Dekalb, Ill. ? A few seconds after reporters were asked if they had any final questions, Northern Illinois coach Dave Doeren spoke up himself.
“Nobody wants to ask about the 12-yard gain on the quarterback sneak, huh?” Doeren said with a smile following NIU’s 30-23 victory over Kansas on Saturday at Huskie Stadium. “That was, like, the best play of the game. I went nuts.”
For Doeren, the play signified the reason he believed his MAC team was able to come back from a 10-point deficit against a BCS opponent: toughness in the fourth quarter.
“When you can finish the game being the most physical team on the field, you’re going to win a lot of games,” Doeren said. “That was the first thing I challenged these guys on last Sunday. I said, ‘The most physical team in Huskie Stadium will win the game,’ and we were.
“We showed it on that play. Have you ever seen a sneak go for 12? That was big-time.”
Doeren actually was selling his team short.
With the game tied at 23 and less than six minutes left in the fourth quarter, Doeren called for the QB sneak on a third-and-one at the KU 26.
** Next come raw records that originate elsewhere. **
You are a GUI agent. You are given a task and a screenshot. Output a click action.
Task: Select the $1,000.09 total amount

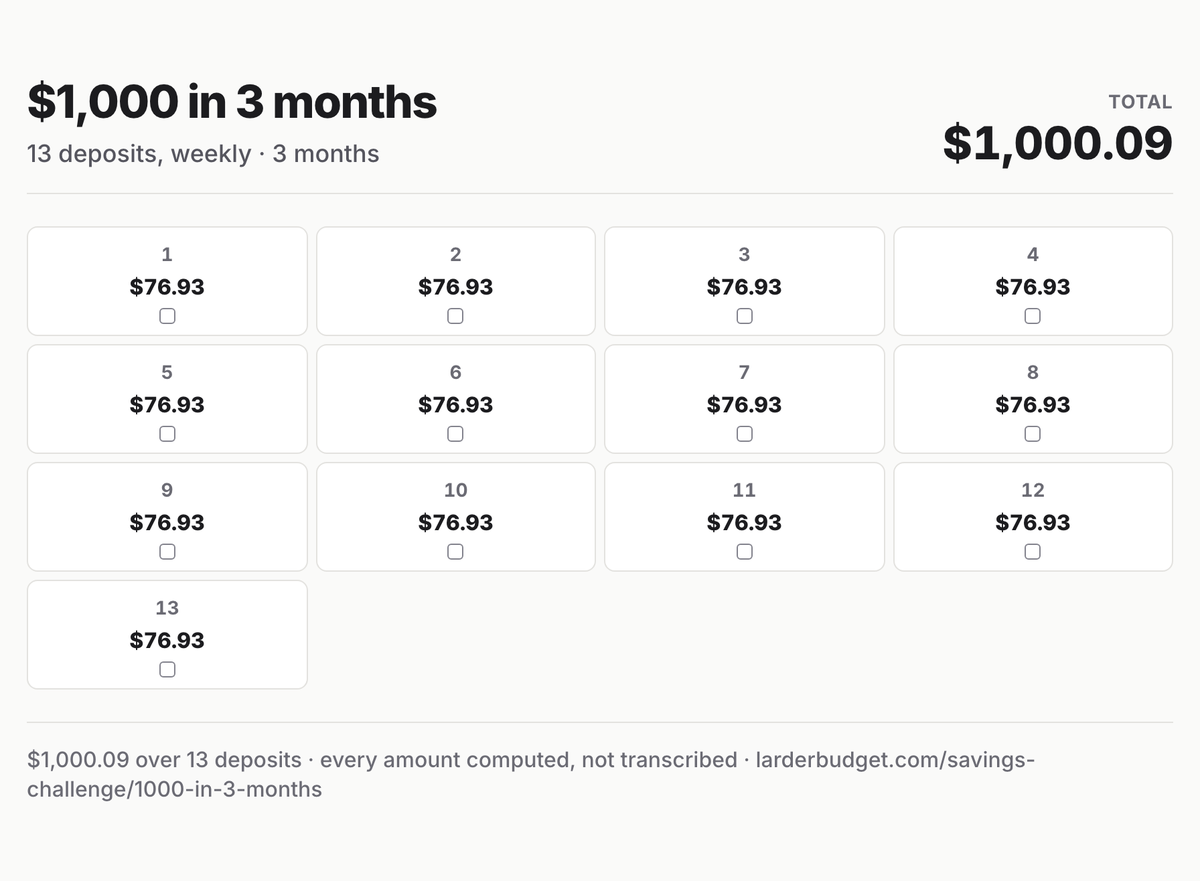[x=1057, y=143]
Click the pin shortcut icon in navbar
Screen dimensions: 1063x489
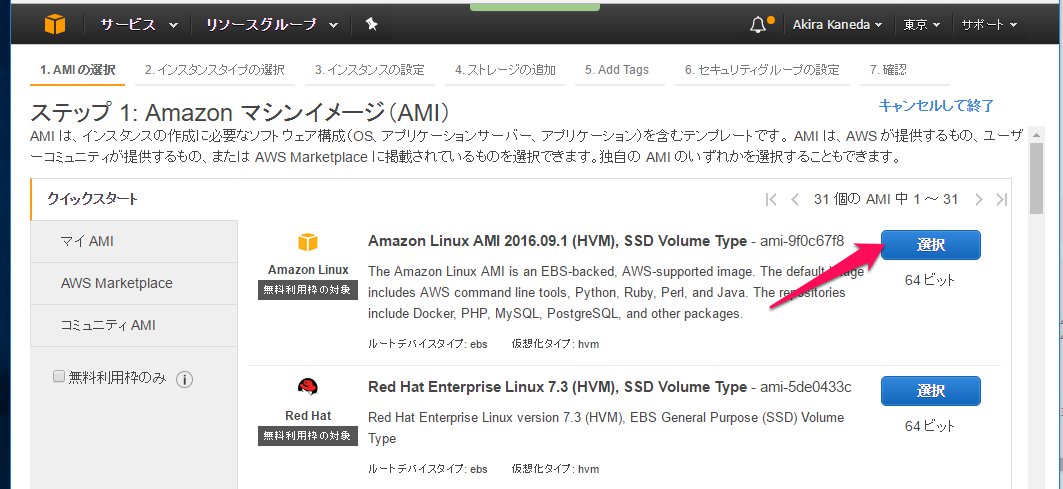tap(372, 23)
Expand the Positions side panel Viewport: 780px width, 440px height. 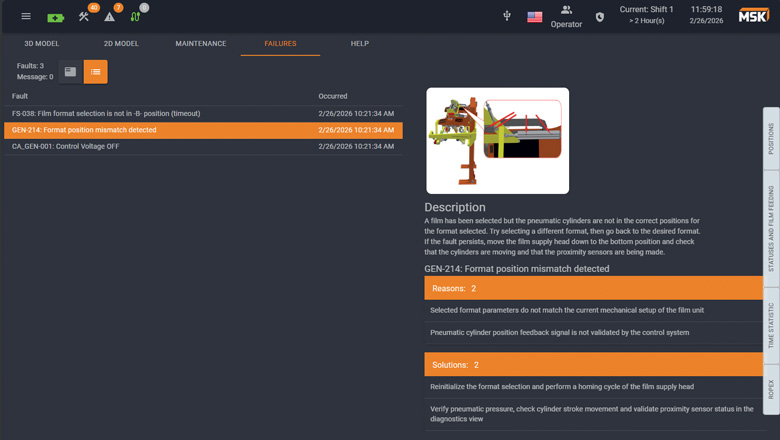tap(771, 139)
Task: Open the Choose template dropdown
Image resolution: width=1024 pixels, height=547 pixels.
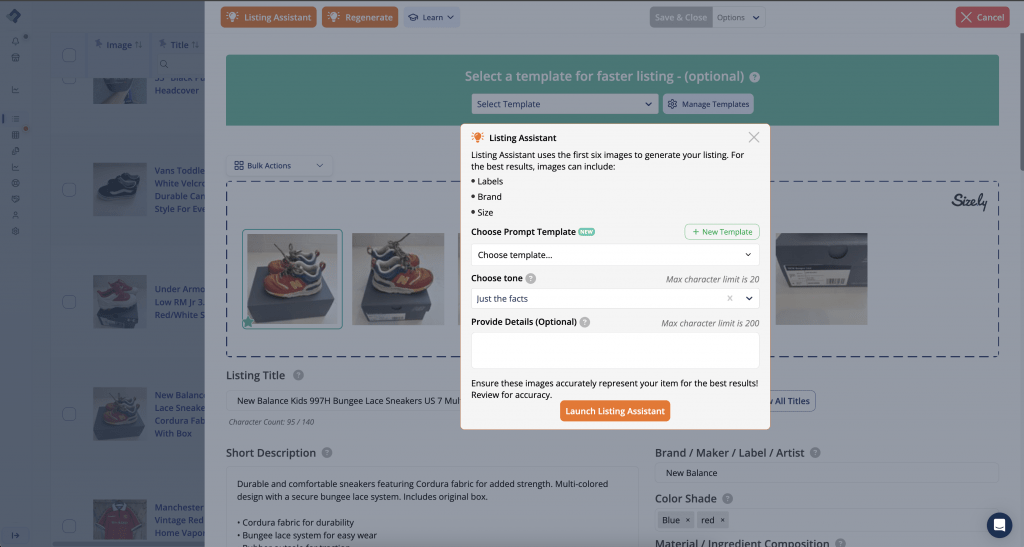Action: click(615, 255)
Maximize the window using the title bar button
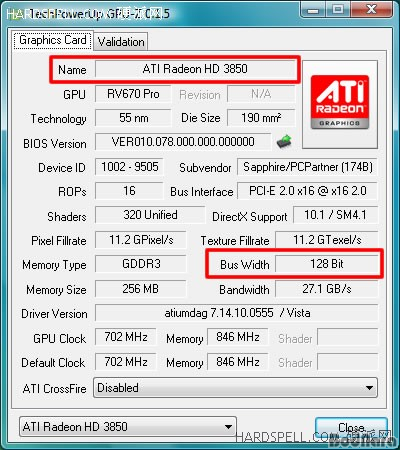400x450 pixels. point(337,10)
NIU quarterback Jordan Lynch, who plowed ahead into his line before breaking free, actually gained 14 yards to the KU 12.
NIU running back Leighton Settle scored the go-ahead touchdown on a two-yard TD run two plays later.
“I’m just proud the way we finish games around here,” Doeren said.
A native of Shawnee Mission, Doeren was an assistant for Mark Mangino at KU from 2002-05.
“Being from Kansas and working there, it’s great,” Doeren said of the victory. “I know my mom’s probably more excited about that part of it than I am. I’m just proud of our players.”
The coach believed one key for NIU was getting KU out of its Jayhawk formation and into “normal football.”
“The whole second half seemed like Wildcat-fest there for a while,” Doeren said. “They were just trying to run the football. Once we started scoring, they couldn’t do it any more. We didn’t change anything against that; we just finally got them out of it.
“I wish we could have got them out of it a lot earlier, because that was a lot of fun there at the end.”
Lynch rushed for more than 100 yards for the fourth straight game, picking up 134 yards on 22 carries.
He also went 23-for-35 passing for 235 yards with two touchdowns and an interception in the Huskies’ hurry-up offense.
“That’s our tempo,” Lynch said. “When we do what we have to do and play mistake-free football, there’s not a lot of teams that can stop us.”